* _DIRECTIONS_
1. Please reproduce the passage on what children will need by 2035 from "So the real" up to and including "look at it?".
2. Decide whether each statement matches the passage on what children will need by 2035, answering yes or no and quoting the deciding words: (a) a child in middle school now will probably start working around 2035; (b) computers are described as excellent at judgment; (c) SSFI uses the Cambridge IGCSE framework.
3. Carry on writing the passage on what children will need by 2035, starting after its final sentence.

* _SELECTED PASSAGE_
A Simple Question About 2035: What Will Our Children Really Need?
Let’s start with a small thought experiment.
It’s 2026 now. If your child is in middle school today, they’ll probably start working around the year 2035.
Pause for a second and picture that world.
By then, Artificial Intelligence won’t feel new or impressive. It will simply be… everywhere. Writing code. Helping doctors. Drafting documents. Managing systems quietly in the background.
For parents in Chennai — a city that has always valued engineering, medicine, and strong academics — this change can feel unsettling.
We grew up hearing one message over and over:
If you know more, you’ll go further.
But here’s the uncomfortable truth:
If something your child learns can be easily searched, copied, or automated, it may not be enough anymore.
What Has Really Changed?
Our education system was built for a different time.
It worked well when success depended on how much information a person could store and recall. But today, information lives in our phones. Knowledge itself is no longer rare.
So the real question for parents has shifted.
It’s no longer:
How much does my child know?
It’s:
What can my child do with what they know?
If we were to make a simple “2035 readiness checklist,” it would look very different from what we grew up with.
1. Learning to Think, Not Just Remember
Computers are excellent at giving answers.
What they struggle with is judgment.
At SSFI, using the Cambridge IGCSE framework, students are encouraged to slow down and think:
Where is this information coming from?
Does it make sense?
Is there another way to look at it?
When children learn how to question, compare, and reason, they don’t feel threatened by AI. They learn how to use it wisely instead of depending on it blindly.
2. Connecting Ideas Across Subjects
Real-life problems don’t arrive neatly labelled as “Physics” or “Economics.”
Climate change, city planning, healthcare, ethics — these problems sit at the intersection of many fields.
That’s why we encourage students to explore different subjects together. A child who understands both data and human behaviour, or science and society, is far better prepared for the future than one who has mastered a single chapter perfectly.
The ability to connect ideas matters more than memorising them.

* _DATASET_
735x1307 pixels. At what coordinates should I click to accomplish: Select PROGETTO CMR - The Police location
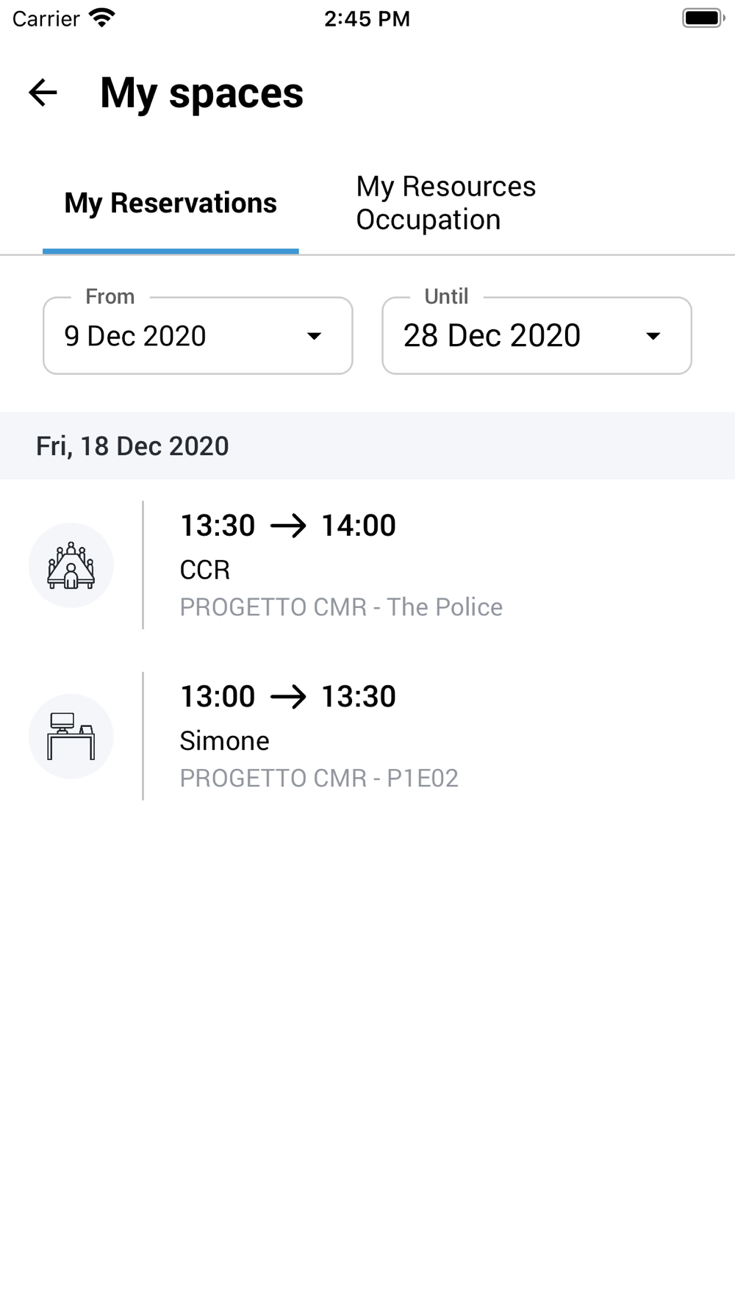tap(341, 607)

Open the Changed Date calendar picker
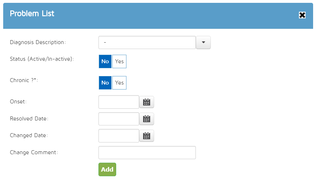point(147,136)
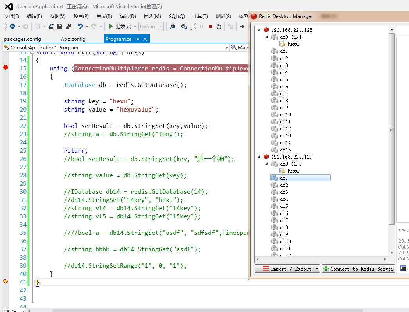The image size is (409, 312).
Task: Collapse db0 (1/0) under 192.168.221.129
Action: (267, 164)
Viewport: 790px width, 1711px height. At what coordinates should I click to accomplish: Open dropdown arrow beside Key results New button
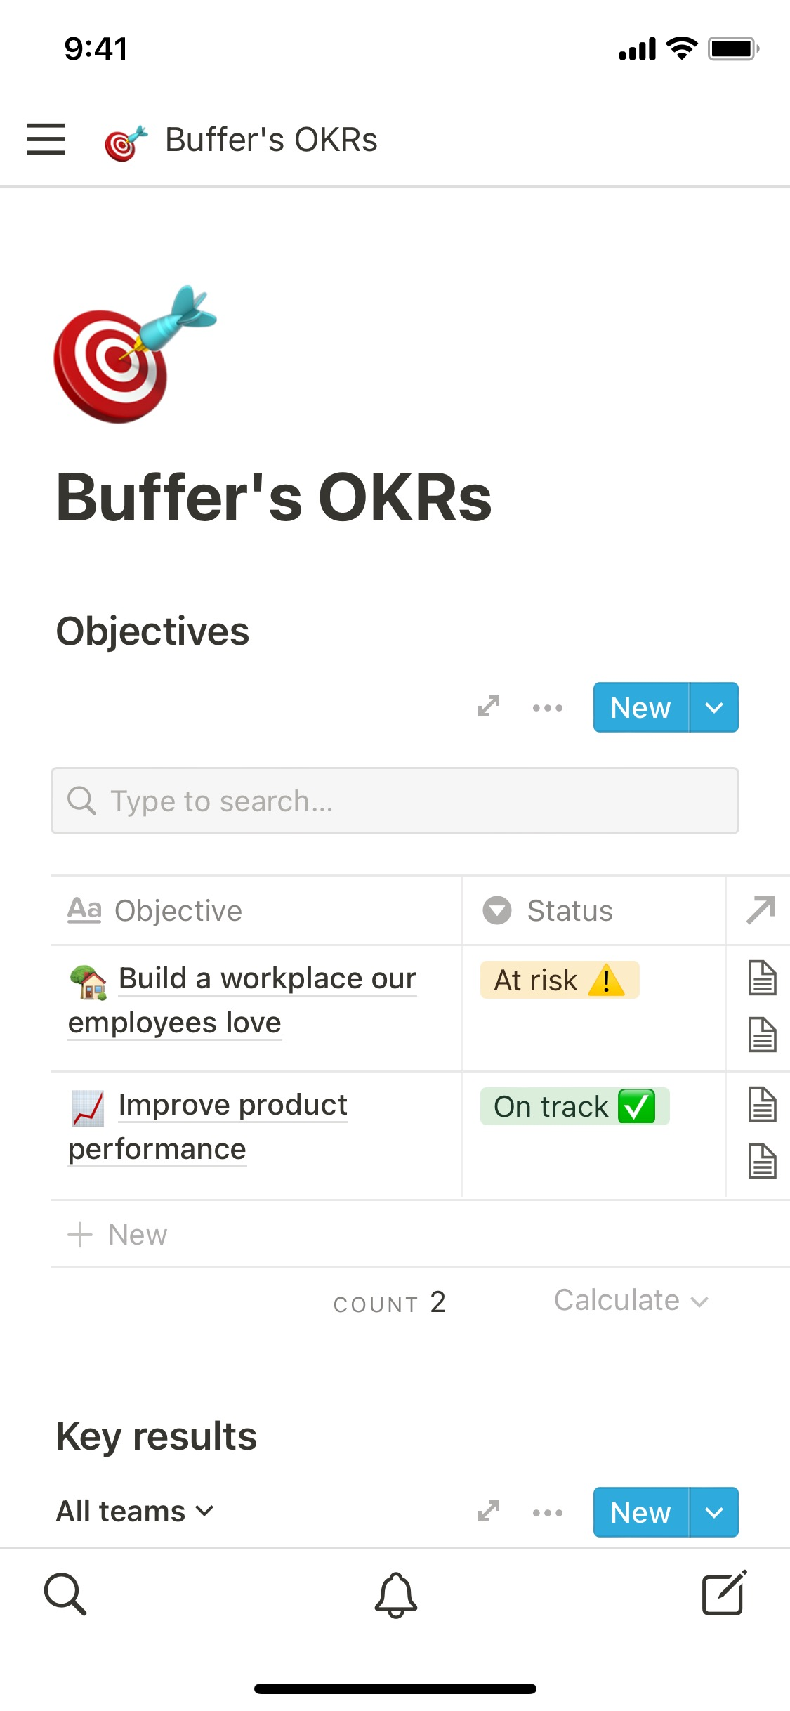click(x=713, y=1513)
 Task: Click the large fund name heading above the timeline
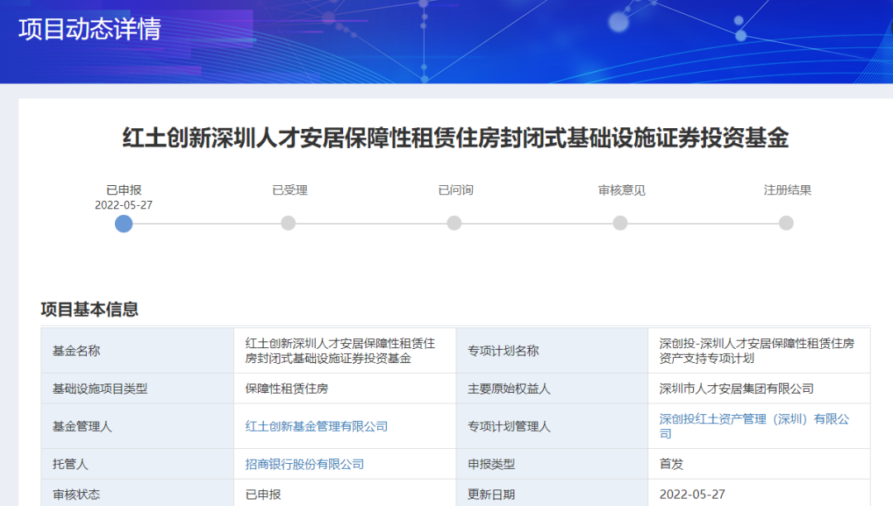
--
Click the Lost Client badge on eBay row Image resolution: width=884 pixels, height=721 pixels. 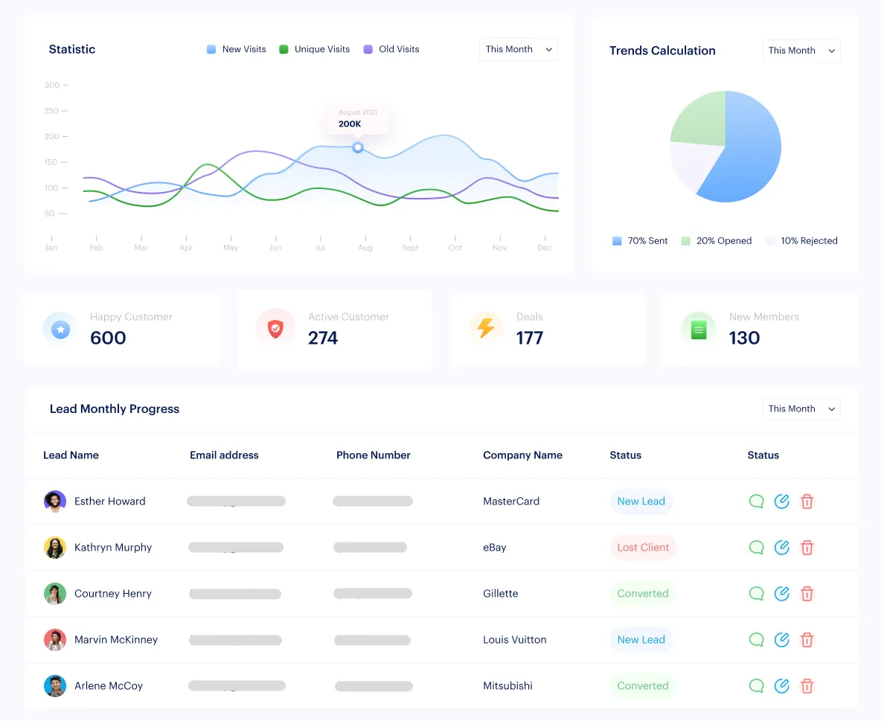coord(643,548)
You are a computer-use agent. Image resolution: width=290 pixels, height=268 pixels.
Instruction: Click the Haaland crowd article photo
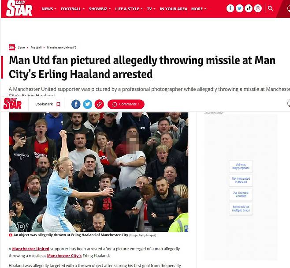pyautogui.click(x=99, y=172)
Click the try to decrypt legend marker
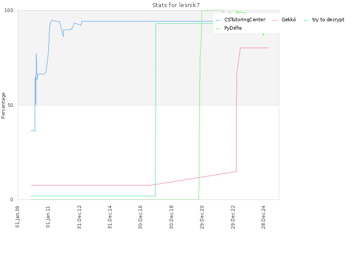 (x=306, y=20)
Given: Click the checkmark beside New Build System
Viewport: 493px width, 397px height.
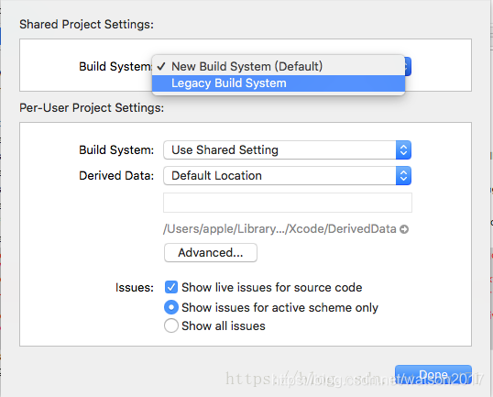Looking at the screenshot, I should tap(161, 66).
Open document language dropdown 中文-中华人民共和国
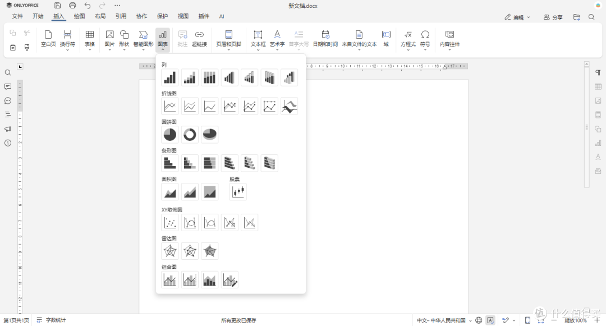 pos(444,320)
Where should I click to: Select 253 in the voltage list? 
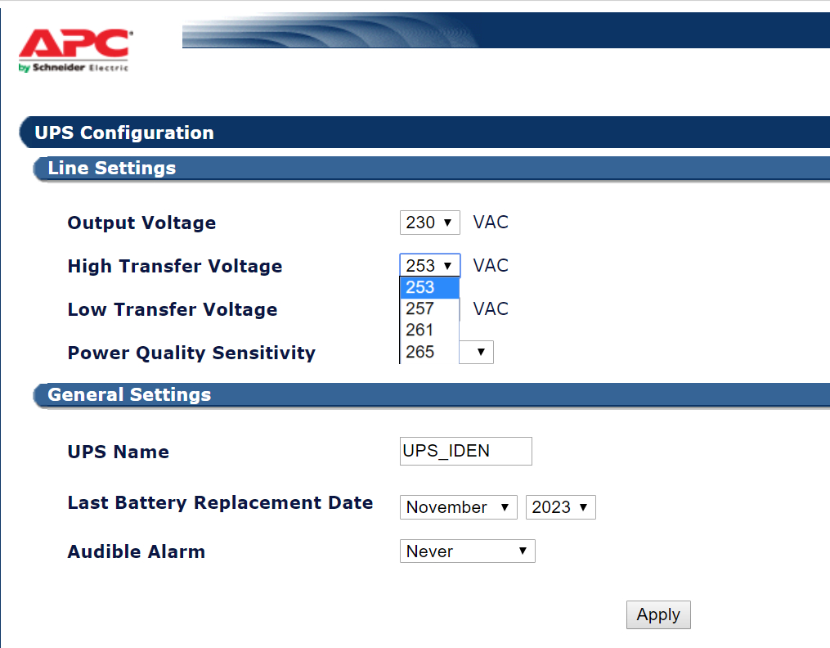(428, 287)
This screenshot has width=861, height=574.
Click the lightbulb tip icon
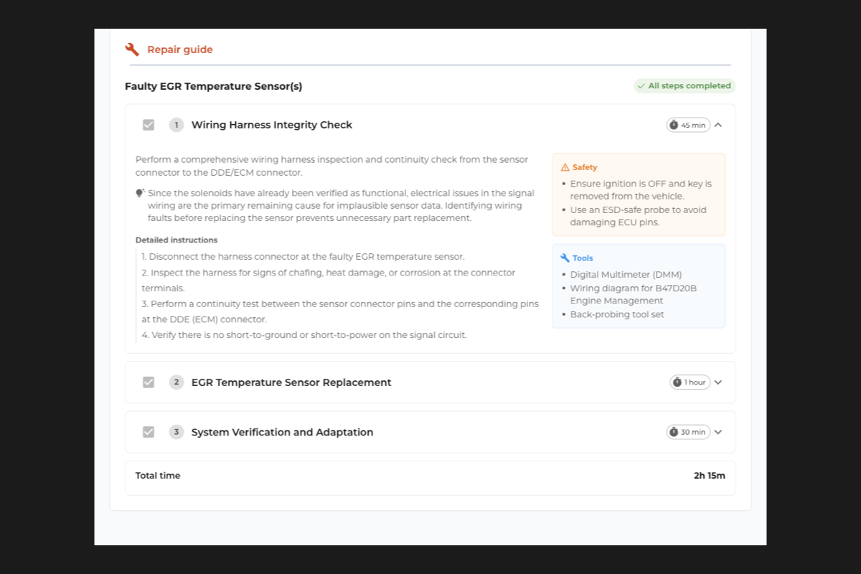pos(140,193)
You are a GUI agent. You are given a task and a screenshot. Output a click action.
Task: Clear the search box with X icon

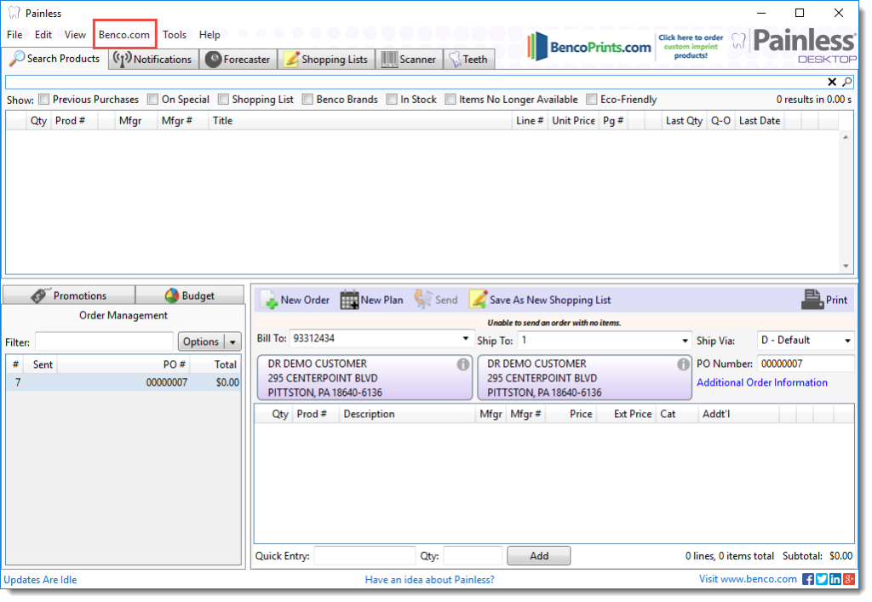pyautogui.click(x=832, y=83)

* _WRITTEN RESPONSES_
1.
So the real question for parents has shifted.
It’s no longer:
How much does my child know?
It’s:
What can my child do with what they know?
If we were to make a simple “2035 readiness checklist,” it would look very different from what we grew up with.
1. Learning to Think, Not Just Remember
Computers are excellent at giving answers.
What they struggle with is judgment.
At SSFI, using the Cambridge IGCSE framework, students are encouraged to slow down and think:
Where is this information coming from?
Does it make sense?
Is there another way to look at it?

2.
(a) Yes: "If your child is in middle school today, they’ll probably start working around the year 2035."
(b) No: "Computers are excellent at giving answers. What they struggle with is judgment."
(c) Yes: "At SSFI, using the Cambridge IGCSE framework, students are encouraged to slow down and think:"

3.
3. Being Able to Communicate Clearly
We often call communication a “soft skill,” but in today’s world, it’s anything but soft.
When teams work across countries and ideas are shared digitally, the ability to explain, listen, and express clearly becomes critical.
Through presentations, discussions, group projects, and coursework, IGCSE students learn to put their thoughts into words. Not perfectly — but confidently.
Having an idea is important.
Being able to explain it is what makes it useful.
4. Becoming Comfortable With Change
Perhaps the most important skill for 2035 isn’t tied to any subject.
It’s the ability to adapt.
The world our children enter will keep changing. Jobs will evolve. Tools will be replaced. Rules will shift.
If a child is used to following fixed instructions, change can feel frightening. But if they are used to asking questions, experimenting, and learning independently, change becomes manageable.
At SSFI, inquiry-based learning helps students build that comfort with uncertainty — not panic, but curiosity.
Looking Beyond the Next Exam
Of course, board exams and college admissions matter. No parent can ignore them.
But they are not the finish line.
A school should be more than preparation for the next test. It should be a place where children practise thinking, adapting, and growing — slowly, steadily, and confidently.
At Sun Smart Foundation International, we don’t believe in predicting the future perfectly. We believe in preparing children to face it — whatever it may look like.
The future is coming quickly.
The real question is simple:
Is your child learning what will still matter in 2035?